The ground floor of a semi-detached townhouse in Toronto is rarely generous with light. At Mathersfield Project, designer Sam Sachs inherited a floor plate that is further complicated by a structural wall that separates the lounge and dining room from a sunken kitchen and a rear family room – two zones that occupy the same house but function independently of each other. Instead of restructuring the floor plate, Sacks moved the existing opening to align with the living room and dining room and then enlarged it. A set of custom steel and glass bifold doors now spans the doorway – present when the house needs to function as a two-bedroom Sam Sacks is renovating a 4,600-square-foot Rosedale townhouse in Toronto, turning an old contractor’s interior into an architecturally-considered home.
The decision to work with the existing architecture rather than against it underpins the wider logic of the renovation. The original construction of the house was general contracting work – drywall partitions, box proportions and surfaces that had no particular intention. Sacks corrected this through addition rather than demolition. Tall traditional baseboards and custom plaster crown molding in the living room and dining room give the presence of the main rooms. A low-profile beamed ceiling in the kitchen and family room ties the spaces together cohesively, while Versailles-patterned oak floors on the ground floor ground the entire composition.
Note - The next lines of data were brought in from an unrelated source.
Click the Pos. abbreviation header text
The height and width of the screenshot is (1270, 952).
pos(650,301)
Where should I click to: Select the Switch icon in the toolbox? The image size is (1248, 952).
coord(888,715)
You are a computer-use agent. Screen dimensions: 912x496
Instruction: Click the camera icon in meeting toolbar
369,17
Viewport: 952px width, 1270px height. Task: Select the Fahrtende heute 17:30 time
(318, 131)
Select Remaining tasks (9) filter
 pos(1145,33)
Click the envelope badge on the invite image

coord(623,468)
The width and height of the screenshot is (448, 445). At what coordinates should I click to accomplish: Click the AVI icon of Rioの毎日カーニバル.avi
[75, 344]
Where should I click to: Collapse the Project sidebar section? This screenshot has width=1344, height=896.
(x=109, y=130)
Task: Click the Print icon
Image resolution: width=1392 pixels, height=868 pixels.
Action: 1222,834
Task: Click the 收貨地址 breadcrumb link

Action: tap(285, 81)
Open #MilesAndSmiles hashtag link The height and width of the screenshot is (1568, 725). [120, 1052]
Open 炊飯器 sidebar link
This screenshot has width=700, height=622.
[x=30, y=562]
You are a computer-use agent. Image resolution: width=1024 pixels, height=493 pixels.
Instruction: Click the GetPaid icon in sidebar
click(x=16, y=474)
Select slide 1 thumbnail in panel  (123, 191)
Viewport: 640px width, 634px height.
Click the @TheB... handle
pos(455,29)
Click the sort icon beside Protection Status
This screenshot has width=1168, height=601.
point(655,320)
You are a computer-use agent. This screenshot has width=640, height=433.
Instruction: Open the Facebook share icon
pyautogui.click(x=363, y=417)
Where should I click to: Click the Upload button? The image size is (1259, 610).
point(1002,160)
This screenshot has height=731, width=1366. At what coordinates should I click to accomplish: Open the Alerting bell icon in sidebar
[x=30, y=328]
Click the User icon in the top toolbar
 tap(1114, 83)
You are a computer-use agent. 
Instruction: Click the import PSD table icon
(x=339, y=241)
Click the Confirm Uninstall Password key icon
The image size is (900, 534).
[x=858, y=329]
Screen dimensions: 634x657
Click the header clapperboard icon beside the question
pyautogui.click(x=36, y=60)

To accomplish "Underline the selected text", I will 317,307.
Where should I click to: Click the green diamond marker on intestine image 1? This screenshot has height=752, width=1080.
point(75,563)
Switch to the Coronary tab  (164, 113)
The powder room on the main floor is where Saks took her biggest risk. A wrought-brass pedestal sink sits atop deep Venetian plaster walls – a pairing that works because both materials share a purposeful surface texture, one cast, one hand-applied. On the second floor, the master ensuite moves through white Volaka marble, Venetian plaster and geliz tile, materials that sit in tension between the coolness of the stone and the irregular surfaces of the ceramic. The third floor en-suite bathroom is finished in green marble.
Throughout, the staircase connecting these floors was rebuilt from scratch. The coupe pats gave way to a continuous white oak handrail and powder-coated metal posts – a detail emphasized since the staircase is visible from many levels and its original design undermined the architectural ambitions of every room around it.
See more information about Sam Sacks’ website.